Ma data l’epoca doveva stare attento e bilanciare qualcosa sull’altro sesso onde la famosa romanza “la donna è mobile” che da allora, direi ingiustamente, fa testo quasi che gli uomini non lo siano altrettanto.
Superata la “questio”di genere, in politica – anche perché una volta di donne non ve ne erano ed ancora oggi non sono in parità – si è sempre visto che la “mobilità” atteneva ai maschi che hanno cambiato casacche dapprima con lunghi periodi di traversate desertiche, ed oggi invece da mani a sera con alcuni che di partiti ne cambiano più d’uno: con la giustificazione che la velocità delle notizie sugli avvenimenti portano ad adeguarsi per non essere superati dagli stessi.
Perfetto. Ed è immaginabile che Francesco Maria Piave se si fosse oggi trovato a scrivere un Rigoletto avrebbe detto “il conte è mobile qual piuma al vento muta di accento e di pensier”.
Ed avrebbe avuto successo perché avrebbe descritto ciò che è sotto gli occhi italici da che quel bravo ragazzo di Di Mario scoprì un signore, avvocato di uno studio (non suo), gentile, educato un po’ manieroso con fazzoletto a tre punte sulla giacca e lo proiettò -nella sua immaginazione di politico già di lungo corso rispetto agli altri grillini – come presidente del Consiglio che vedeva bene perché sarebbe stato il peluche, come ora viene chiamato, nelle sue mani, pieno di sudditanza e gratitudine.

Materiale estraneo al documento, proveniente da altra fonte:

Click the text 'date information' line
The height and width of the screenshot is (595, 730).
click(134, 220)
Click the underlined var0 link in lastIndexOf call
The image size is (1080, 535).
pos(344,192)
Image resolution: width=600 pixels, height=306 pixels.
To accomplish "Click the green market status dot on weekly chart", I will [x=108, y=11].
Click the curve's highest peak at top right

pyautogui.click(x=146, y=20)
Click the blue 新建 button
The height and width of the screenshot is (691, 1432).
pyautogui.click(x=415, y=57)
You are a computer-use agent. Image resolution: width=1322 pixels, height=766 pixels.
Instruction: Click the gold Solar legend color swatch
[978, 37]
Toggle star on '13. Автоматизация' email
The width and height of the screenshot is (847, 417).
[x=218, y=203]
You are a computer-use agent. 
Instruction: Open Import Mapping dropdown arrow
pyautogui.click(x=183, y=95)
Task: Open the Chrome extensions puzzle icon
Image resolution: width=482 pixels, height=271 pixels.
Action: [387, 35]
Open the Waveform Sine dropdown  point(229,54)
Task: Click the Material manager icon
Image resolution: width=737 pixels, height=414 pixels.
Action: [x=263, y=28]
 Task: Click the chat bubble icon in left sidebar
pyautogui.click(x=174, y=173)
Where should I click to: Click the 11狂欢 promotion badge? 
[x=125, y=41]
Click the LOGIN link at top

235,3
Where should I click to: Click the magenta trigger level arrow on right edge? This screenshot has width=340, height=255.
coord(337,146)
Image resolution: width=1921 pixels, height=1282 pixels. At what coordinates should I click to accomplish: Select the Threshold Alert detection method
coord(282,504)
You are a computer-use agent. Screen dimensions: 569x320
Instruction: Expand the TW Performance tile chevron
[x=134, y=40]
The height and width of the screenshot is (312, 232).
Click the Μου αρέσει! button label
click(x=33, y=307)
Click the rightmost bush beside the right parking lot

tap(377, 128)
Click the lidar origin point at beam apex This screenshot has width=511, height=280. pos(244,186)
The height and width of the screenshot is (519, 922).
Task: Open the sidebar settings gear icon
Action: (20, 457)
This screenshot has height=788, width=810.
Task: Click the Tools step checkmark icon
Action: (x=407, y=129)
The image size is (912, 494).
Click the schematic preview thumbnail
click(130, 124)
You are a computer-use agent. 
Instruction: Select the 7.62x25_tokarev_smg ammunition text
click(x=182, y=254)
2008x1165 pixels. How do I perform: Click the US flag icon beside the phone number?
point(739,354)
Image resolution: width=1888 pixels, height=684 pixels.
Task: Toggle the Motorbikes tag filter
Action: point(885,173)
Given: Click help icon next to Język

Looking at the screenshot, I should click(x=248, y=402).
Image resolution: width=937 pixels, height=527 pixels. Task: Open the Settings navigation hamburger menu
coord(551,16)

Mal gliene incolse. Se oggi il Ministro degli esteri, che sta facendo un buon lavoro di impiegato alla Farnesina, ha un nemico giurato é proprio il suo peluche che, dismessi i panni della penitenza, e dopo esperienze fattegli fare da altri – anche molto in alto – si è convinto di essere non solo avvocato del popolo – non grave tanto il popolo non lo ha mai eletto – ma uomo di stato che ha presieduto ben tre maggioranze diverse e contribuito a far sì che l’Italia si riducesse “tale e quale”.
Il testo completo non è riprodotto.